International Meeting for Autism Research
May 20, 2010
Philadelphia, PA

Comparing Preference and Reinforcer Assessment Methods for Children with Autism Spectrum Disorder

A. J. MARGOL , Psychology, University of Miami, Coral Gables, FL
A. Gutierrez , Psychology, University of Miami, Coral Gables, FL
M. Pawlowski , Nova Southeastern University, Davie, FL
M. N. Hale , Psychology, University of Miami, Coral Gables, FL
J. S. Durocher , Psychology, University of Miami, Coral Gables, FL
M. Alessandri , Psychology, University of Miami, Coral Gables, FL

Background: Children with Autism Spectrum Disorders (ASDs) show impairments in social functioning, most specifically in relating to others (DSM-IV-TR, APA, 2000).  For many children, social consequences may not function as reinforcers (Dawson et al., 2002).

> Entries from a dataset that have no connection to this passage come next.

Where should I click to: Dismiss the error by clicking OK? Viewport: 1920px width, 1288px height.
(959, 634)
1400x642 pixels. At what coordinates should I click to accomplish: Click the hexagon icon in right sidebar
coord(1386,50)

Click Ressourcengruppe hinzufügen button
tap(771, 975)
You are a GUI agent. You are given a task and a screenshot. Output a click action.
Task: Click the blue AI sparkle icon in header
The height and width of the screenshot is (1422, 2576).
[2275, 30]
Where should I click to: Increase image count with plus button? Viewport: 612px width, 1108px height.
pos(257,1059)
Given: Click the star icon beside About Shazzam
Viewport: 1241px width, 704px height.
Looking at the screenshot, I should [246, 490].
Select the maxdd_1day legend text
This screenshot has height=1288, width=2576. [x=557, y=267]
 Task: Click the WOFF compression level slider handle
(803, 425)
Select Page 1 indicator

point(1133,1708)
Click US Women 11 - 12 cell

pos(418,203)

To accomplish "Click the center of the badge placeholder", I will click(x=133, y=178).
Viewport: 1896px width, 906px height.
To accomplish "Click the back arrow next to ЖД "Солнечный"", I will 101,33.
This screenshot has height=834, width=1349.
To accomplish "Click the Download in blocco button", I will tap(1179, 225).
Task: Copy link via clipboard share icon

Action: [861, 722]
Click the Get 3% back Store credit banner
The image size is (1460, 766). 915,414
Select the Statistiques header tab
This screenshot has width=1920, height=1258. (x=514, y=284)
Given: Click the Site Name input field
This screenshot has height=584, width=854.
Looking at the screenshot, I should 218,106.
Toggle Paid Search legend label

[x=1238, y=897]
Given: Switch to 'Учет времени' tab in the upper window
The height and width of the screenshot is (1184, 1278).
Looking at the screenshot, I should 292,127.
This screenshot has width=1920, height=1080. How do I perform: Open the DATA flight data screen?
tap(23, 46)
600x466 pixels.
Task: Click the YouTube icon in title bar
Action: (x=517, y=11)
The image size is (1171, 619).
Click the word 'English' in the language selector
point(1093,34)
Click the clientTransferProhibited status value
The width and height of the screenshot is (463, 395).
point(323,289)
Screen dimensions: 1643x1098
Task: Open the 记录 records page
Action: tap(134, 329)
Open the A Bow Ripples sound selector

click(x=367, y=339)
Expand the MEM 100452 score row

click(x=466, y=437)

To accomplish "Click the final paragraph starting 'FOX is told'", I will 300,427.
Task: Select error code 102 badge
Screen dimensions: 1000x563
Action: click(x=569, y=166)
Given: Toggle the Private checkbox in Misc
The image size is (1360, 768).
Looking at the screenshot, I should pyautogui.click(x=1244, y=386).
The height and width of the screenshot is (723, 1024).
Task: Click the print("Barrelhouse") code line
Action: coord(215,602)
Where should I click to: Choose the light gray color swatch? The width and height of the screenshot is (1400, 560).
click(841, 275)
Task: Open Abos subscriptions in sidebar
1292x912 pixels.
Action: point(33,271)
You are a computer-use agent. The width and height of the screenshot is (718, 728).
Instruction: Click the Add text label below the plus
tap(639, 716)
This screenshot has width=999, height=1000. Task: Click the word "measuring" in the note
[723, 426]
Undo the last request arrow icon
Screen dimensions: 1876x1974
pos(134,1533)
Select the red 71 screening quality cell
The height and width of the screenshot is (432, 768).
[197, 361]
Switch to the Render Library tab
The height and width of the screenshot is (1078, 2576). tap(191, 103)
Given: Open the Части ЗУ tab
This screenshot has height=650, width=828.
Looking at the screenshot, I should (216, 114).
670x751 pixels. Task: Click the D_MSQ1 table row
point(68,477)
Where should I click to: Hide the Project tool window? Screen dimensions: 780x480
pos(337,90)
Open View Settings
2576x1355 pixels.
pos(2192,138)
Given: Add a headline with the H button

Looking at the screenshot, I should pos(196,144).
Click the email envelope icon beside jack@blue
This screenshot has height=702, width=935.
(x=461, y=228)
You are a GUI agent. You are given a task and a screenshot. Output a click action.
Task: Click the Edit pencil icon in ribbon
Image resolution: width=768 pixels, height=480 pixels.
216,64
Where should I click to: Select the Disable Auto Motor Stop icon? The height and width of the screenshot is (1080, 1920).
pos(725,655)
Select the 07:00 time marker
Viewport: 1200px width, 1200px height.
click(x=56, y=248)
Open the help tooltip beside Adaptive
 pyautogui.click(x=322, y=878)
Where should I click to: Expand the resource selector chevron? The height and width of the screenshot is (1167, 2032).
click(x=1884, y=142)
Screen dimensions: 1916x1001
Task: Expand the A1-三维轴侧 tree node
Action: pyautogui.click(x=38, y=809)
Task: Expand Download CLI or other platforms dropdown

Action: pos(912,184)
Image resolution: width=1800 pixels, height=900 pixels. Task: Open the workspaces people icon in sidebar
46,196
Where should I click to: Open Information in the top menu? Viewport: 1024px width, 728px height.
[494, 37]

Therefore, assessing preferences for social consequences may be important in developing interventions for children with ASDs.  Currently, two methods for assessing social motivation have recently been described: a forced preference assessment for adult attention (Dube et al., 2004) and a single operant reinforcer assessment (Smaby et al., 2007).  These procedures have not been systematically investigated in independent laboratories.